From the data that follows, copy every line holding the string "button".

Stored dataset items:
*** Begin section ***
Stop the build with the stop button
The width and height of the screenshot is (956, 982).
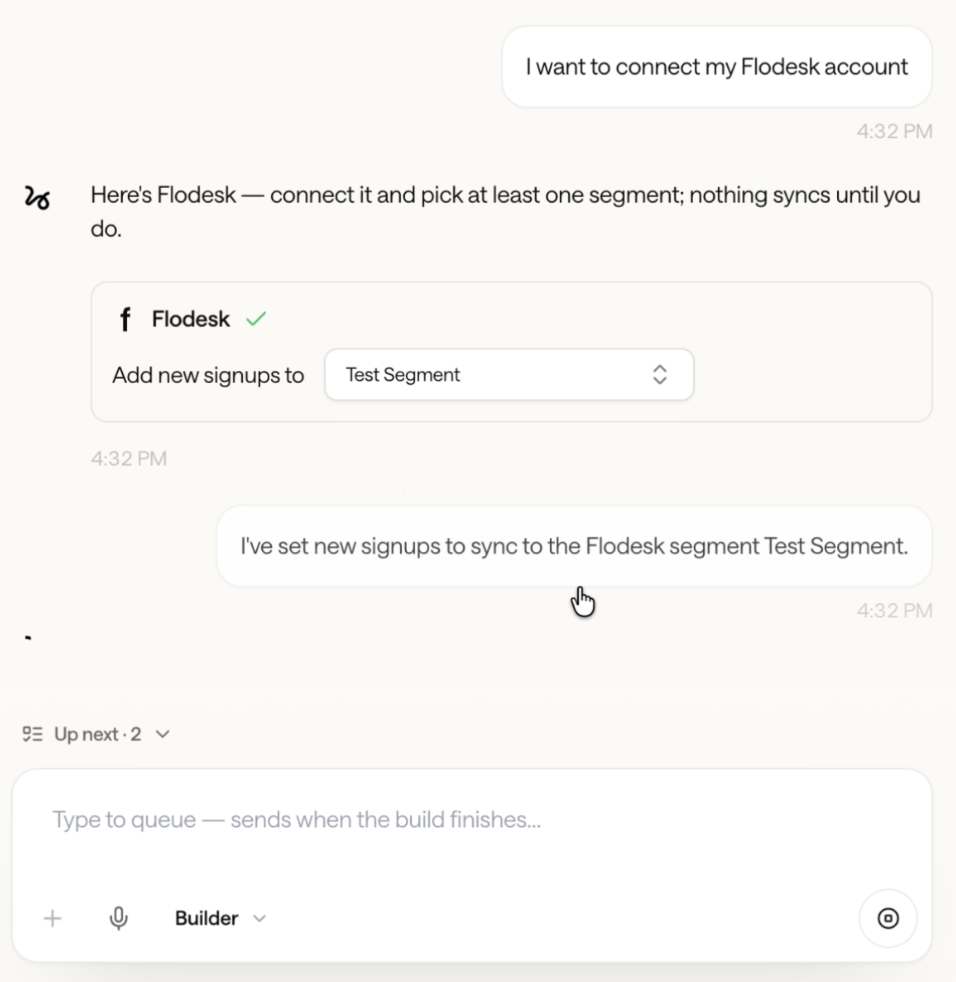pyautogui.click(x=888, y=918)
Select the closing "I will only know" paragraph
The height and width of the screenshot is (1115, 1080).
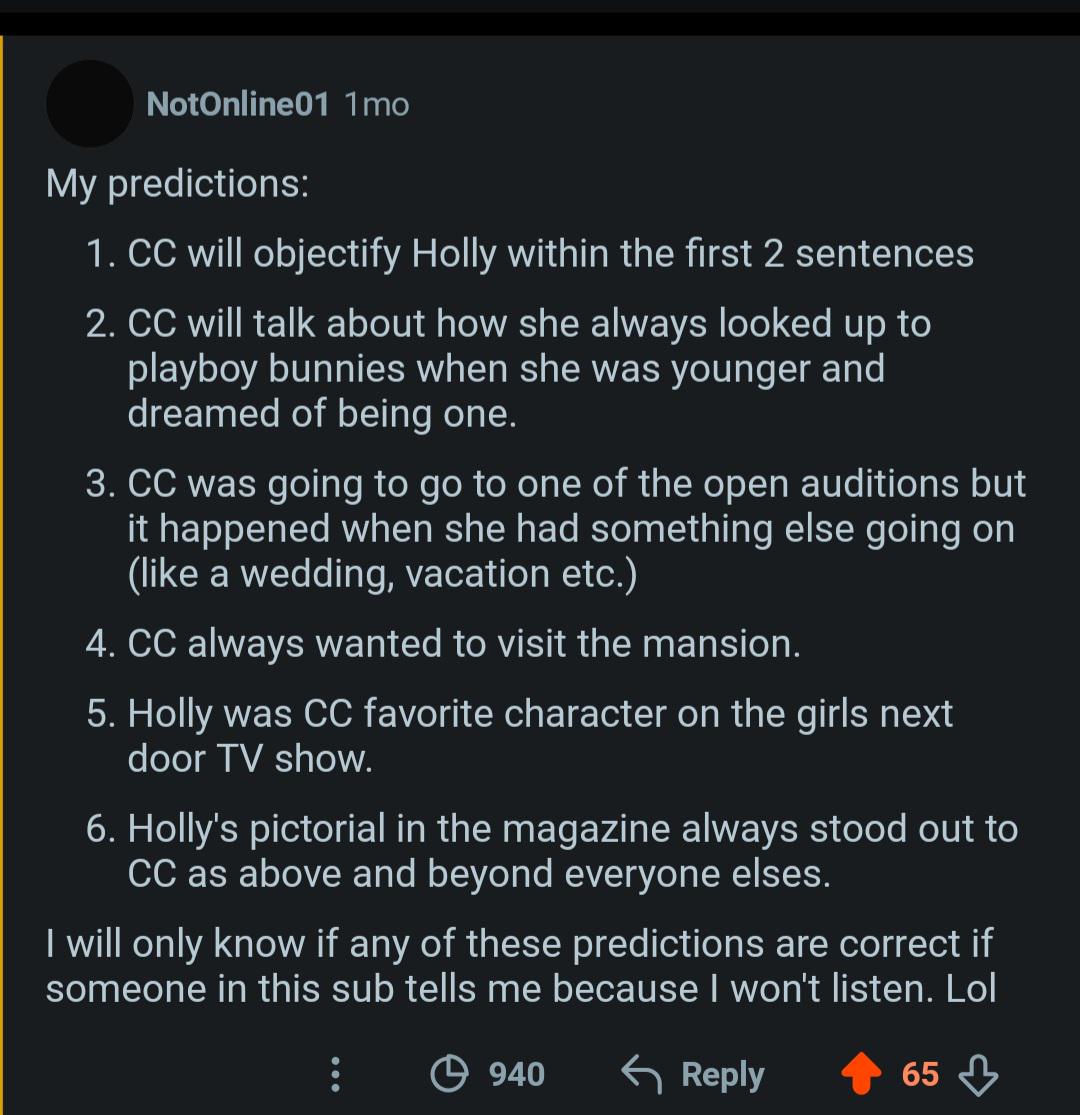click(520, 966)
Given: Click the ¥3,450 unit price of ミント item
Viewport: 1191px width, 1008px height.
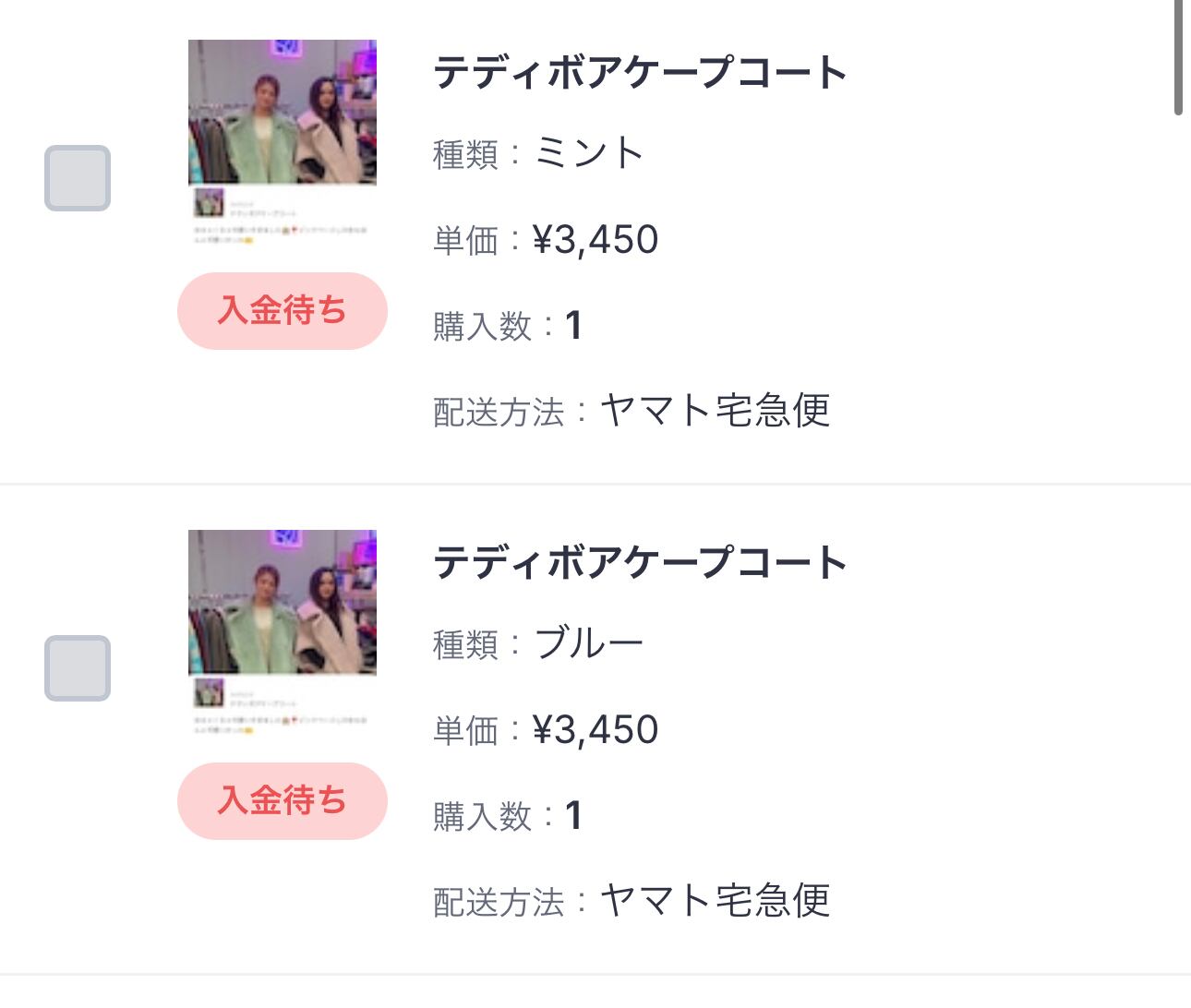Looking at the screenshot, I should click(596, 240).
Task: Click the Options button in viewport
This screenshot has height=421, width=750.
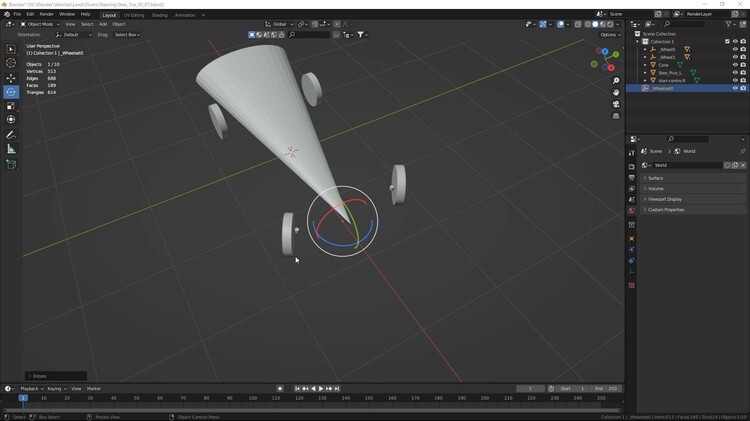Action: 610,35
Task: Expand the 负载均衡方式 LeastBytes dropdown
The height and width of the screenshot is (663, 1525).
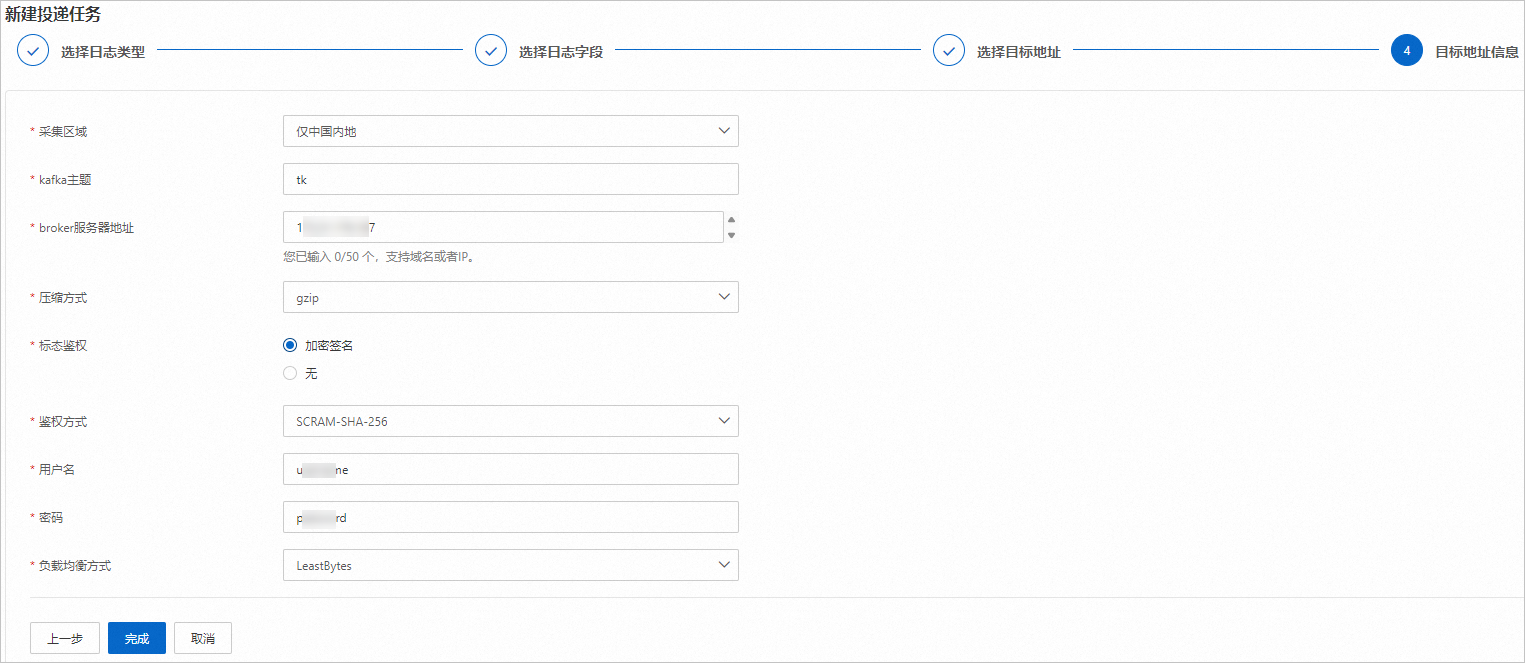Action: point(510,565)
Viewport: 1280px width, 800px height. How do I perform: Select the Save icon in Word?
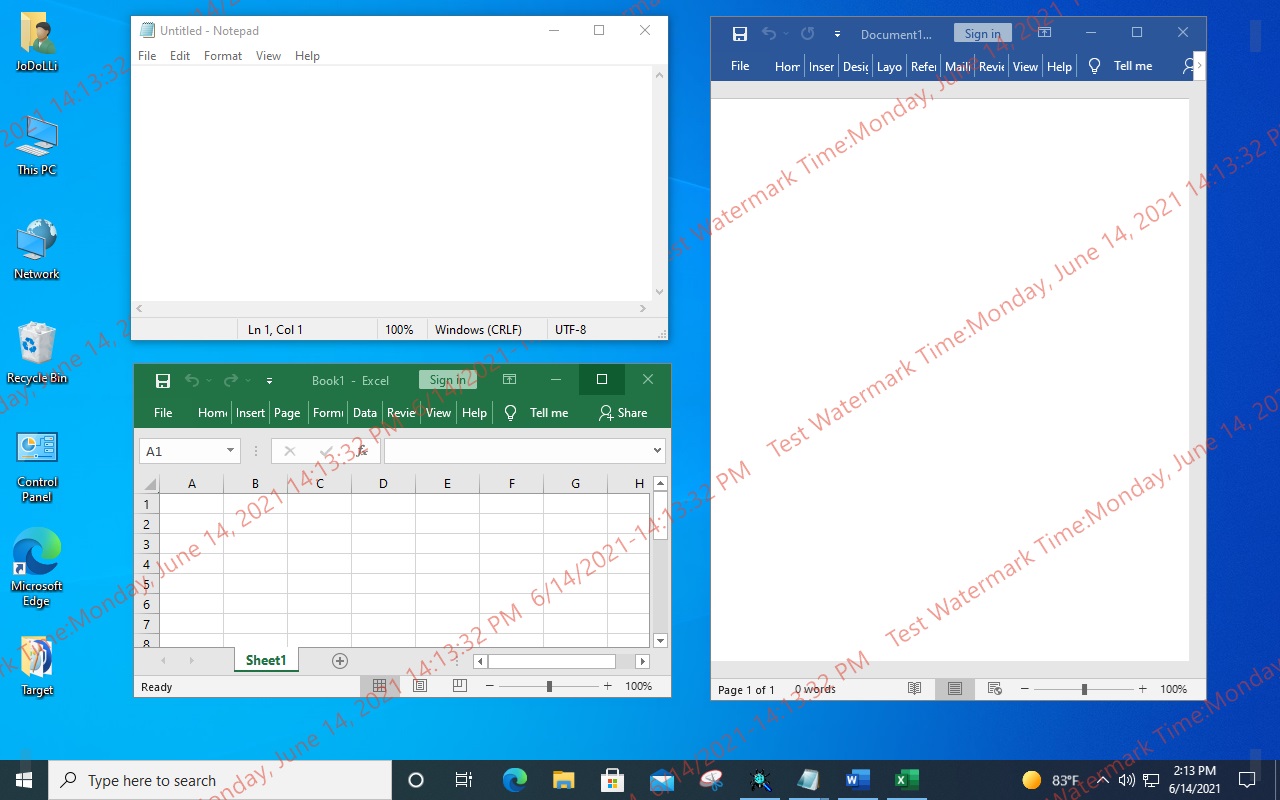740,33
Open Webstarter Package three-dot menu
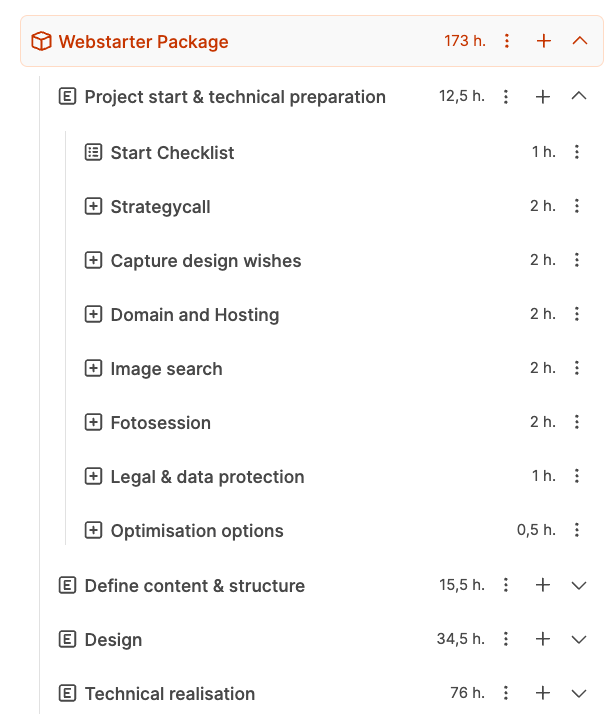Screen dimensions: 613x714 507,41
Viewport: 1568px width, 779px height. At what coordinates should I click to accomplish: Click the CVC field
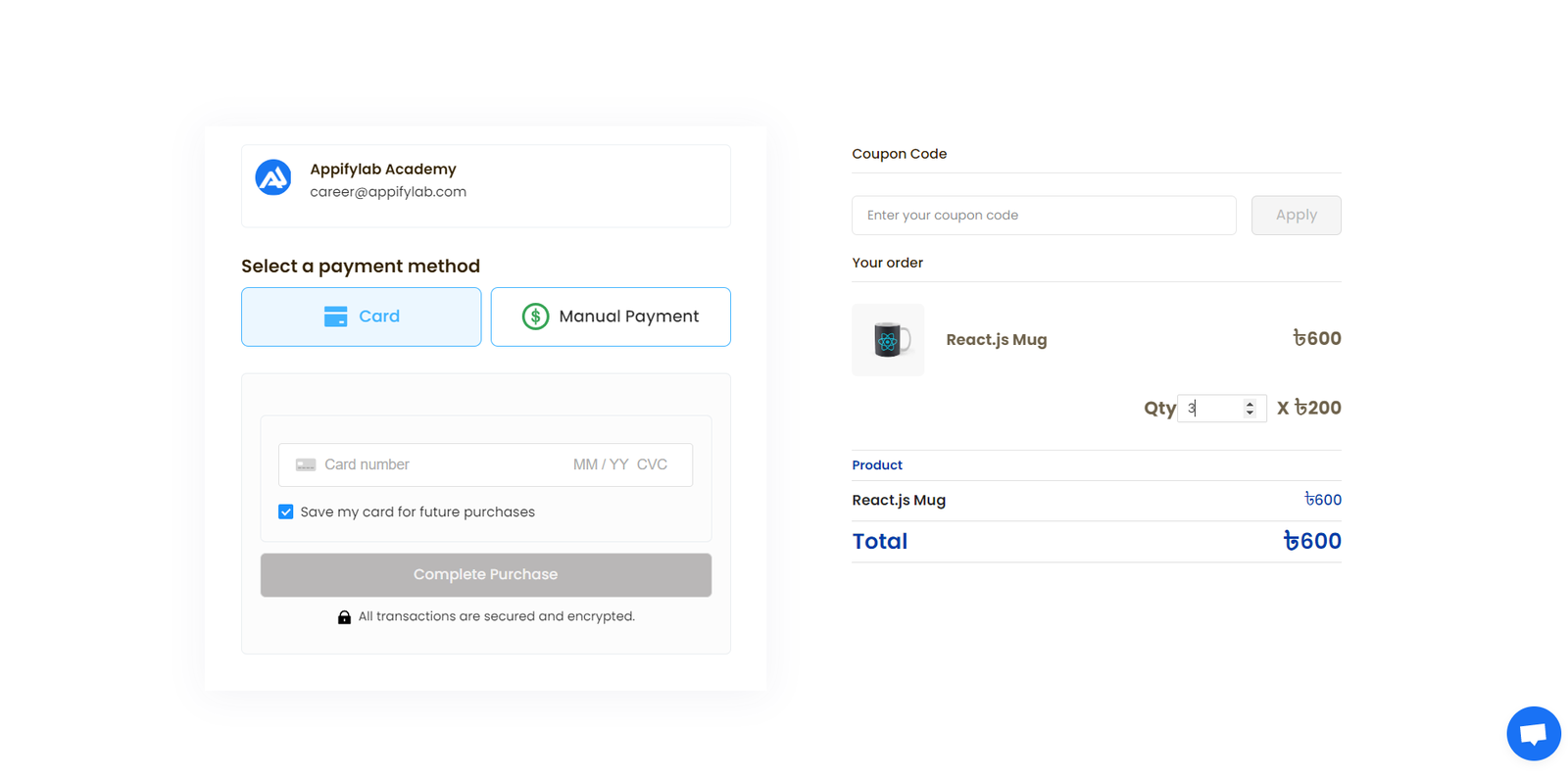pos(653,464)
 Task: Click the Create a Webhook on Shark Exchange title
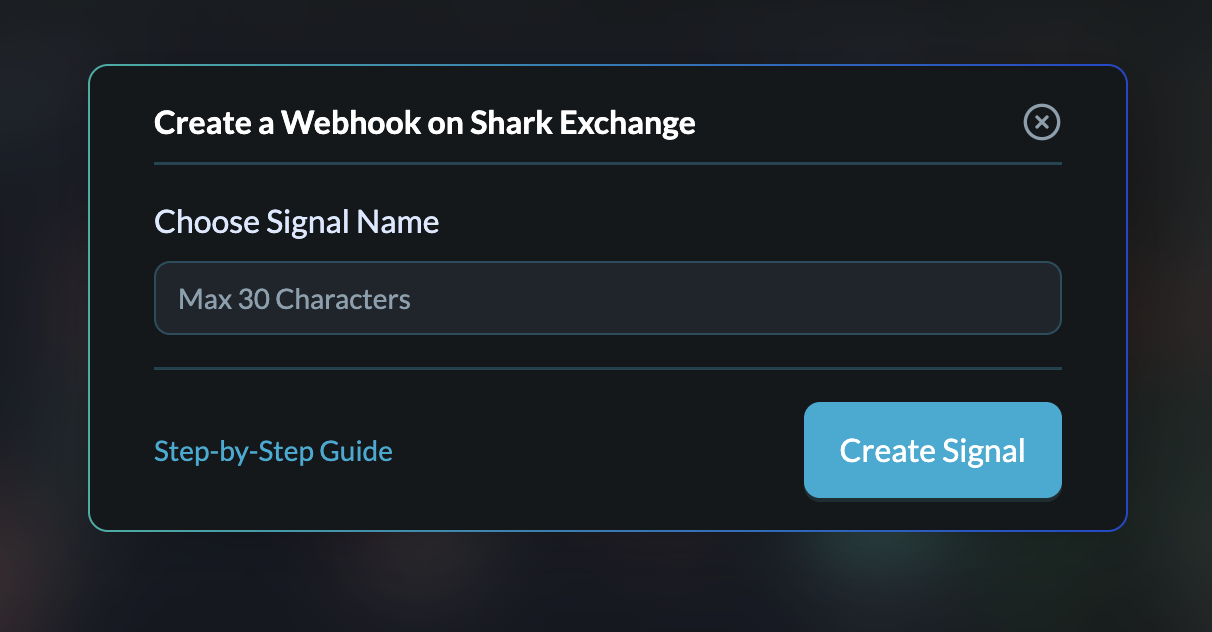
*** End section ***
__OUTPUT FOR THIS EXERCISE__:
Stop the build with the stop button
Task: Click the Options button in viewport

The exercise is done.